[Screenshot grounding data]
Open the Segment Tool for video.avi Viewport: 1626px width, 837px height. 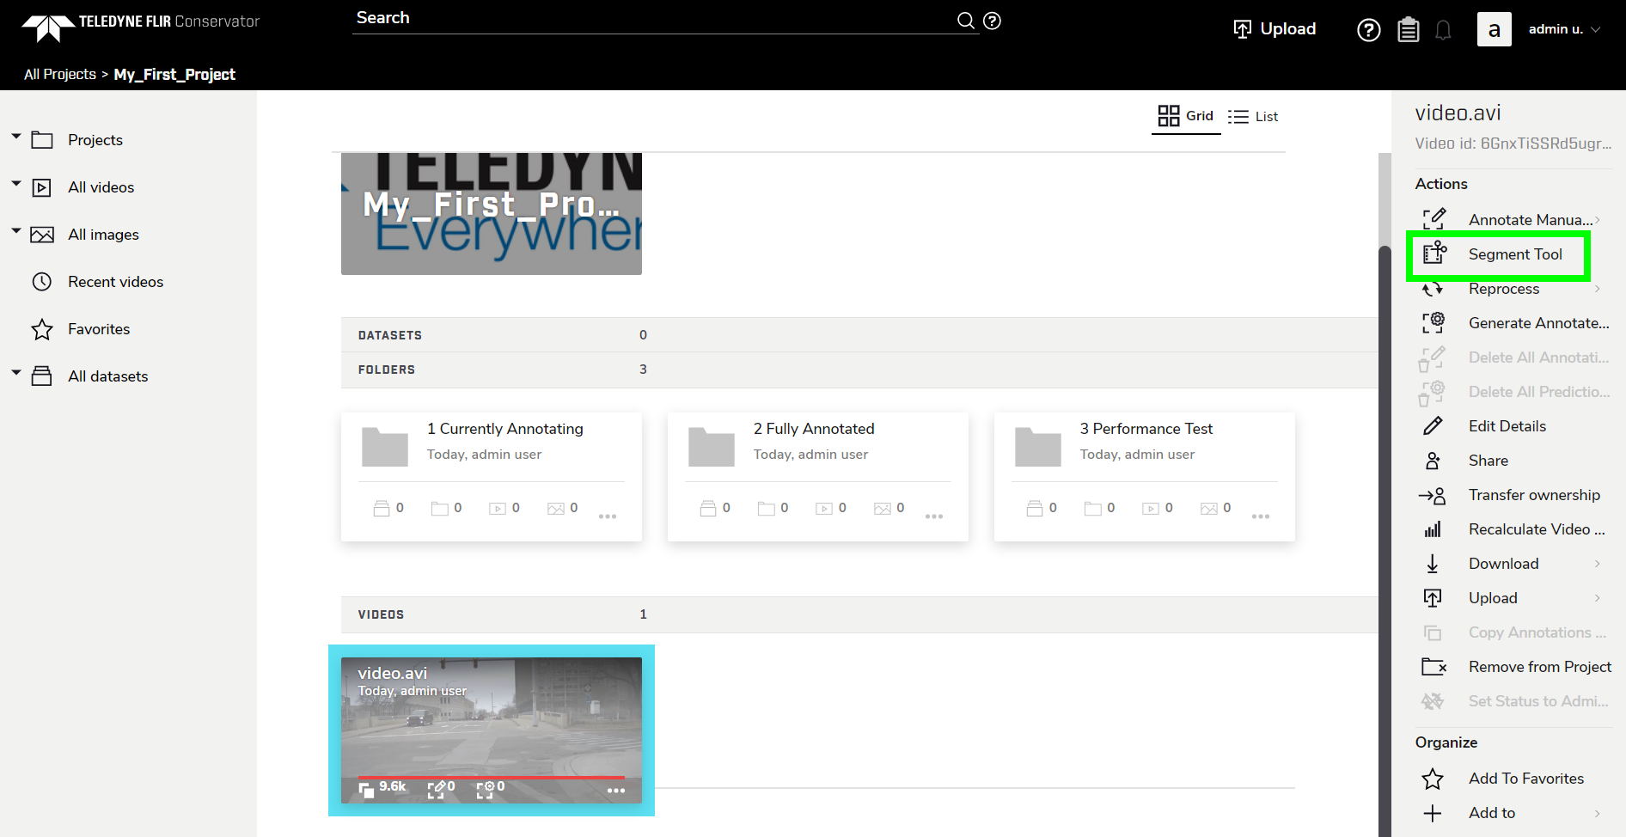click(1515, 254)
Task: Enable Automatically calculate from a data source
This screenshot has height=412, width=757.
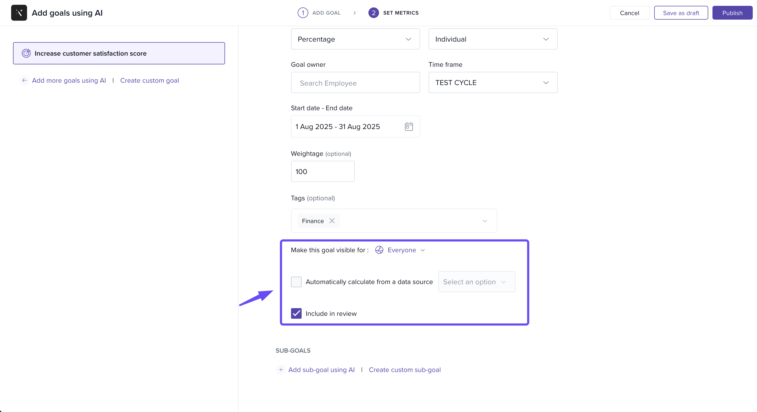Action: click(x=296, y=282)
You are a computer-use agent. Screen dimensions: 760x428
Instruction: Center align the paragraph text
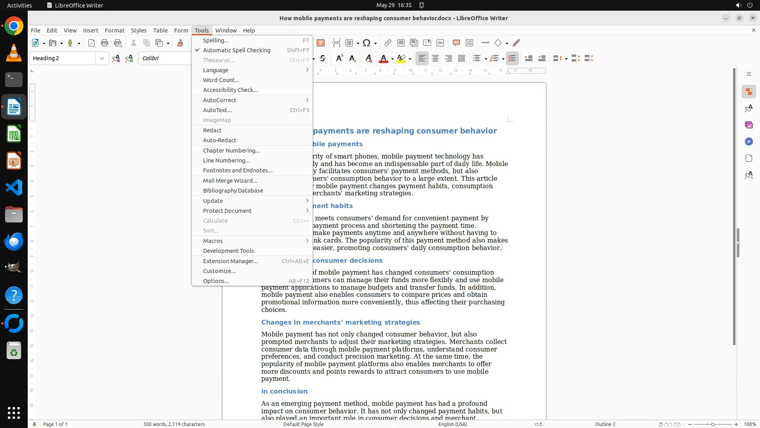tap(435, 58)
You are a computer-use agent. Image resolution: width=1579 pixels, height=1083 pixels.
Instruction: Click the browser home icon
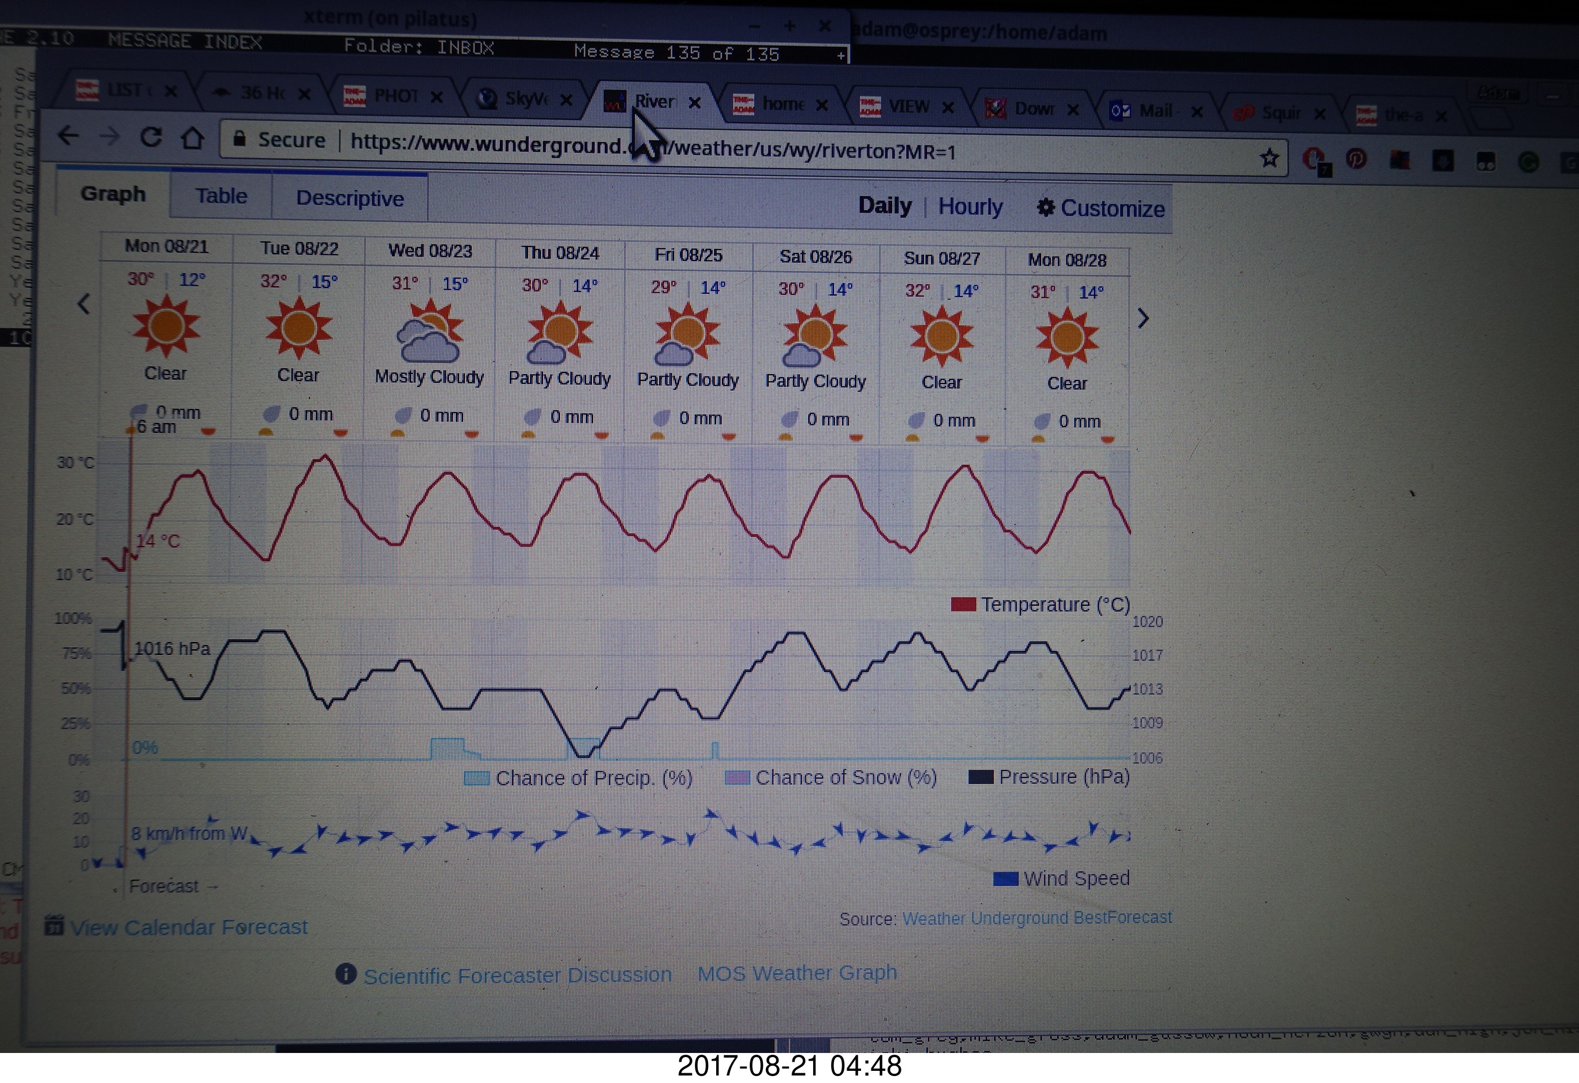click(x=192, y=139)
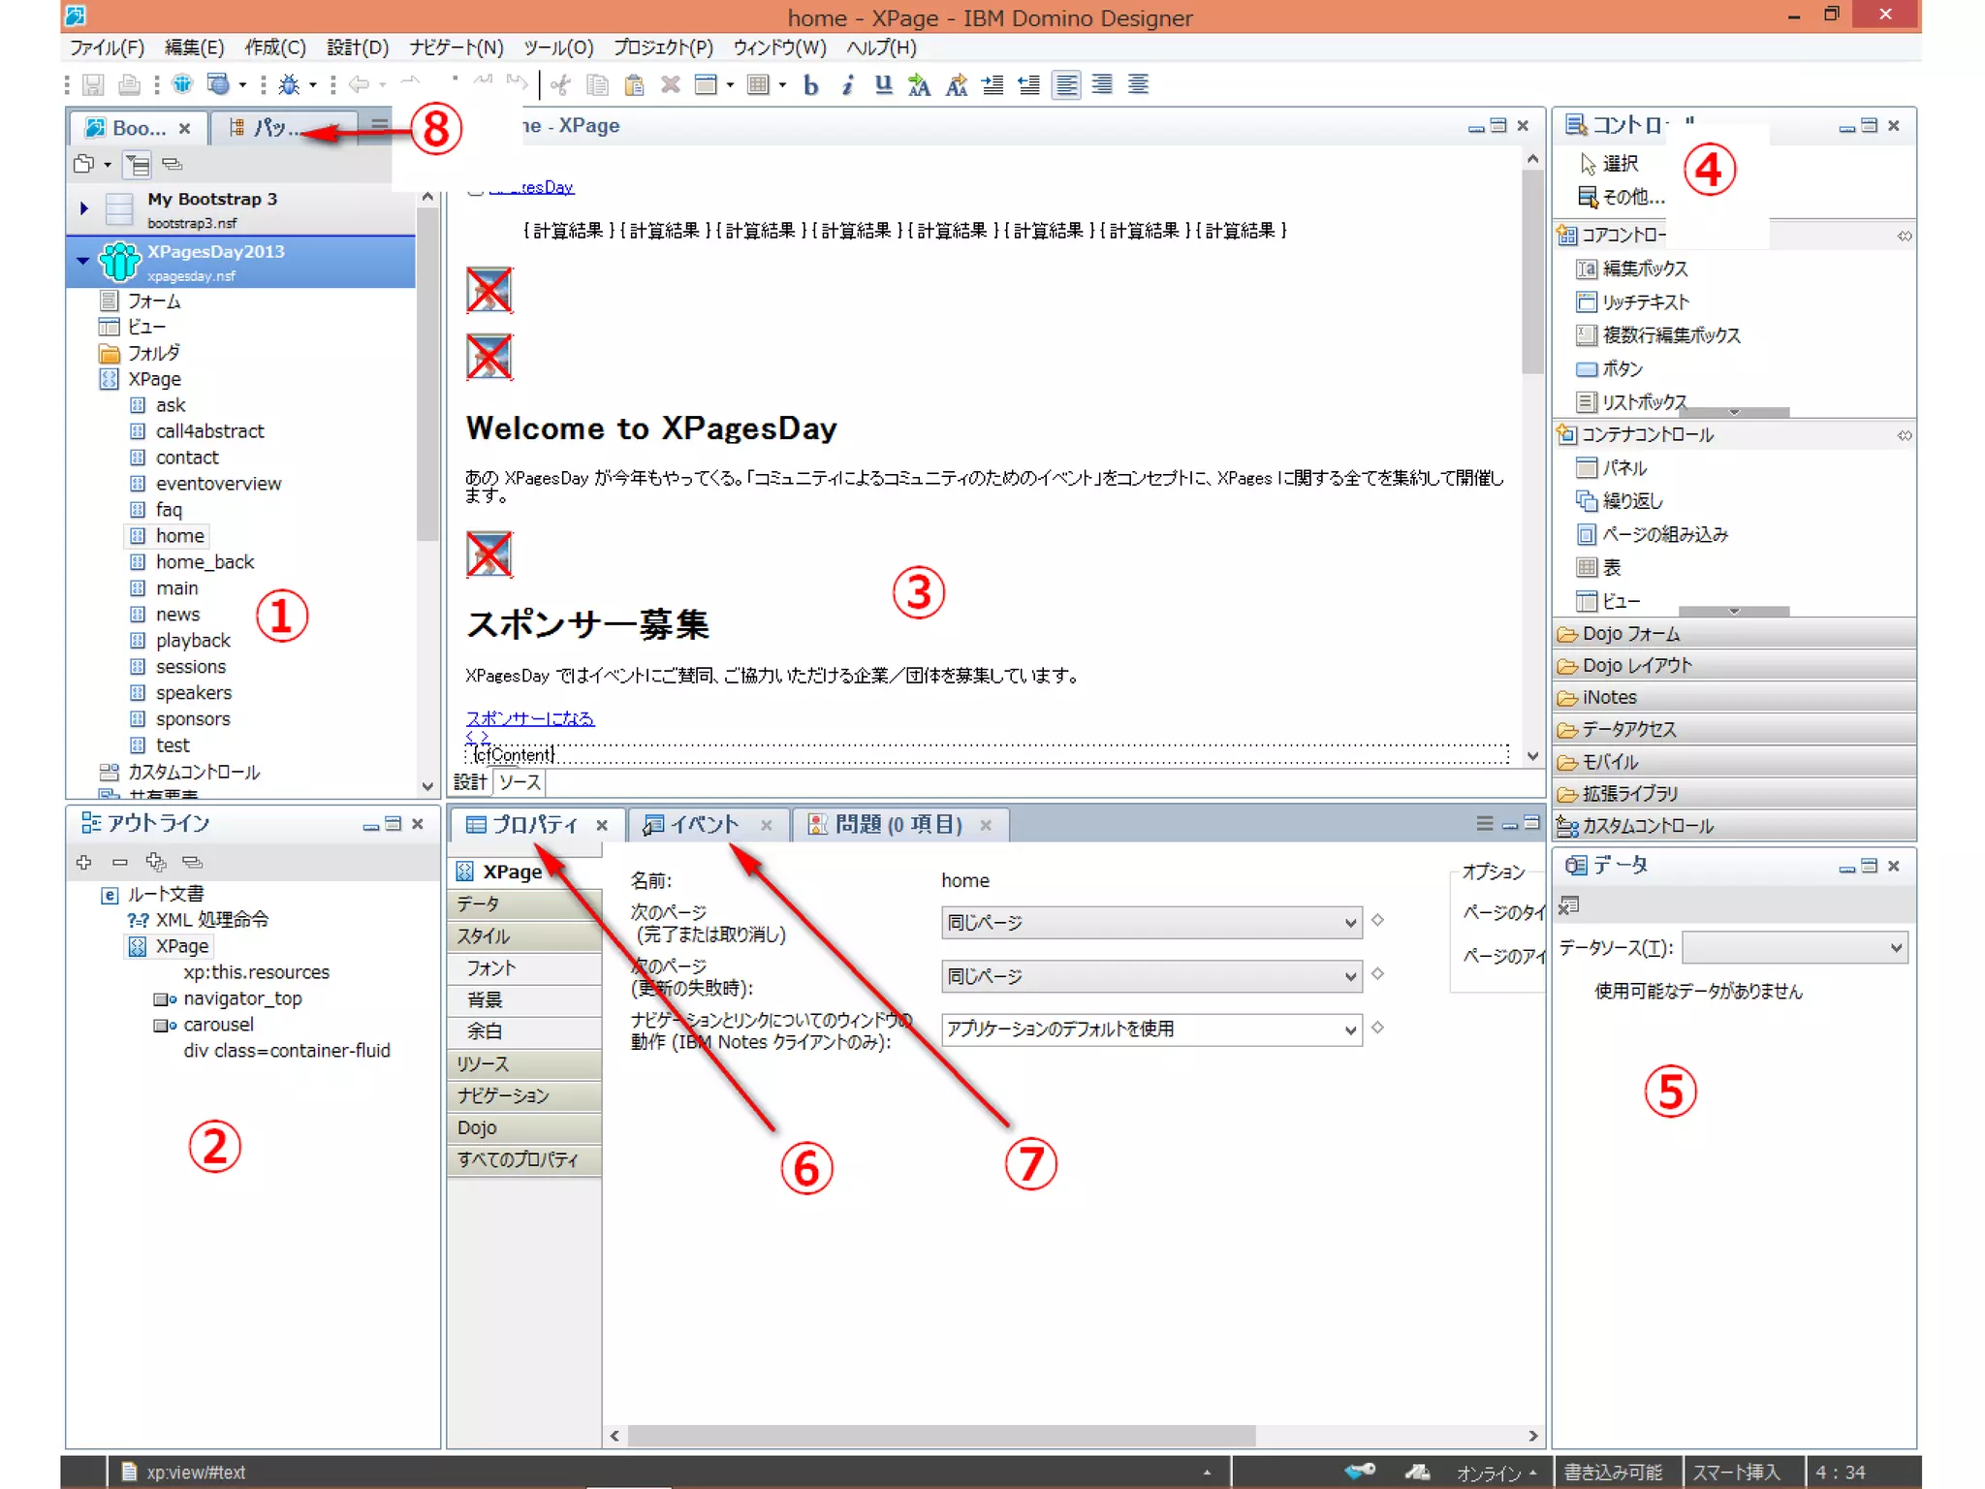The height and width of the screenshot is (1489, 1985).
Task: Click the italic formatting icon
Action: tap(847, 85)
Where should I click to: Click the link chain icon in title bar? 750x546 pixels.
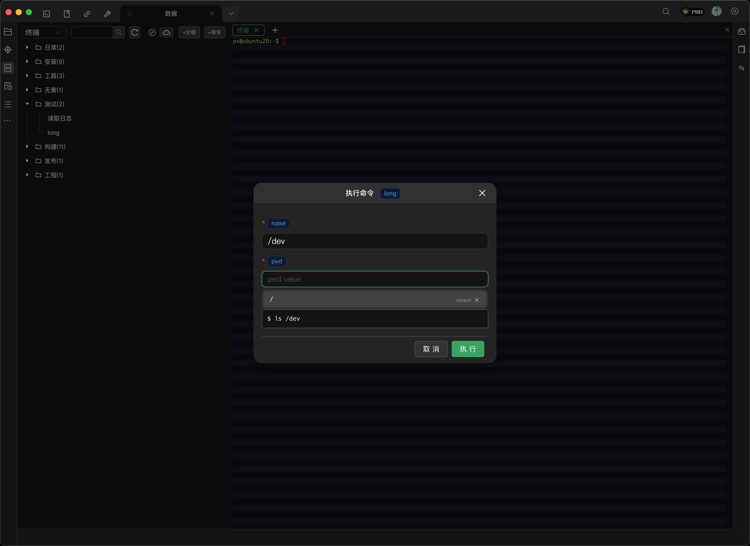pos(87,14)
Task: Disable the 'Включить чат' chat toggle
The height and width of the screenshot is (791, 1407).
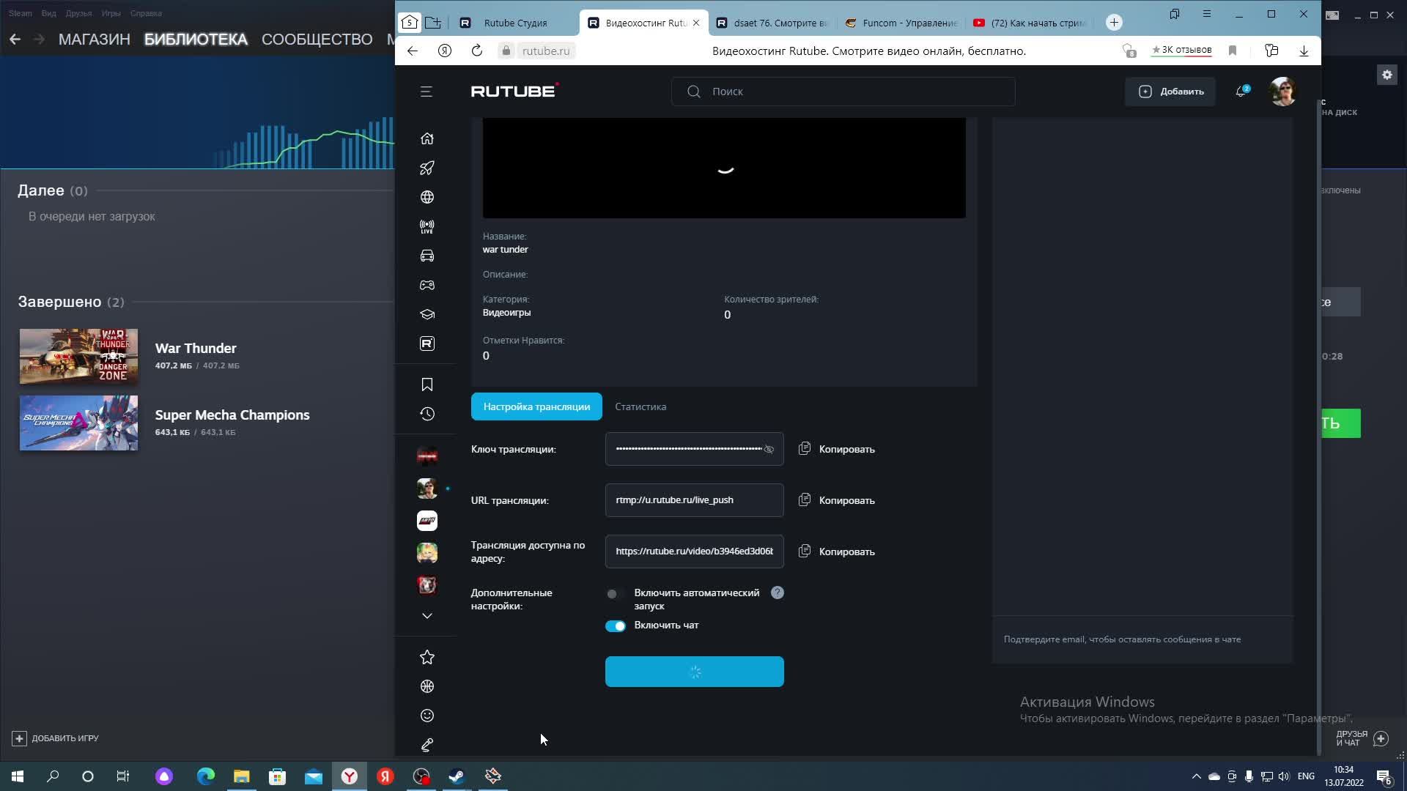Action: coord(616,625)
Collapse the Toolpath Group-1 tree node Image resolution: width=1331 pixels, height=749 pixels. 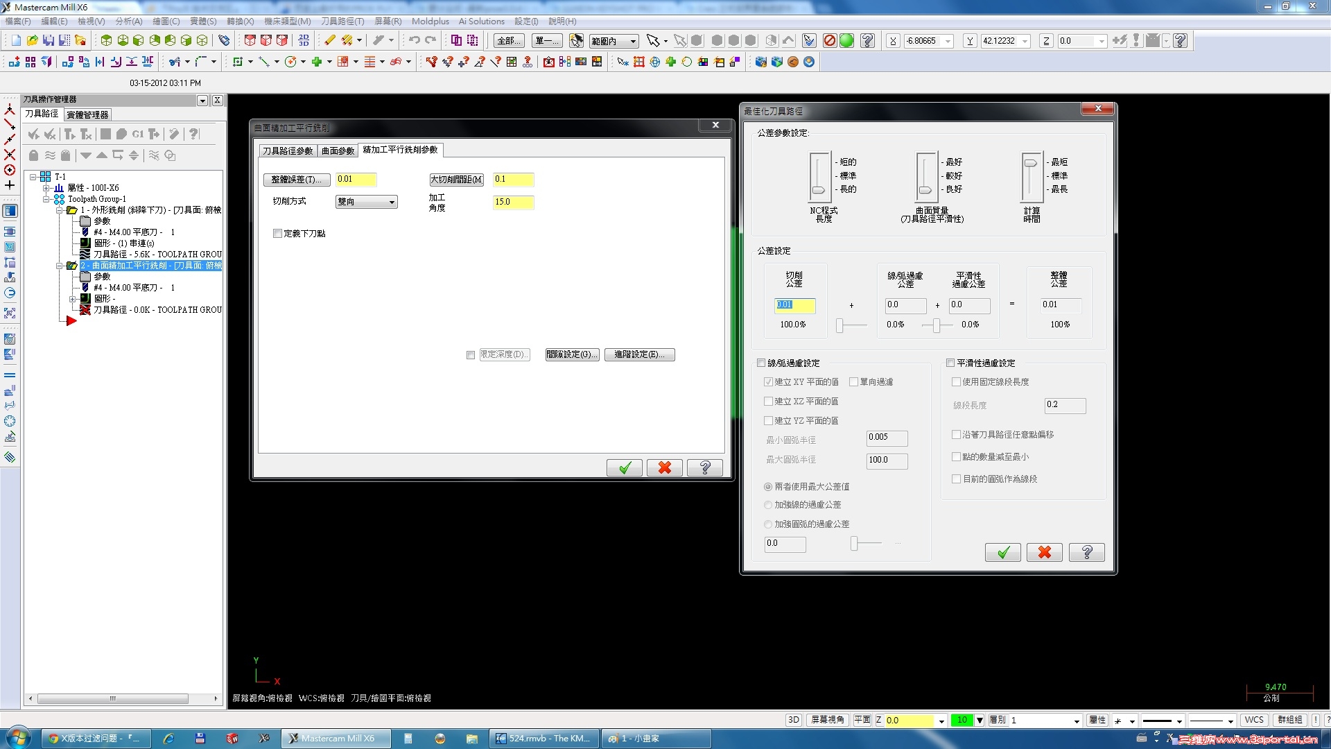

> **ASSIGNMENT**
In the records above, find each line with the word "computer" and copy it out.

> **TASK SOLUTION**
You are a computer-use agent. Screen dimensions: 760x428
You are a computer-use agent. Image resolution: width=1579 pixels, height=1083 pixels.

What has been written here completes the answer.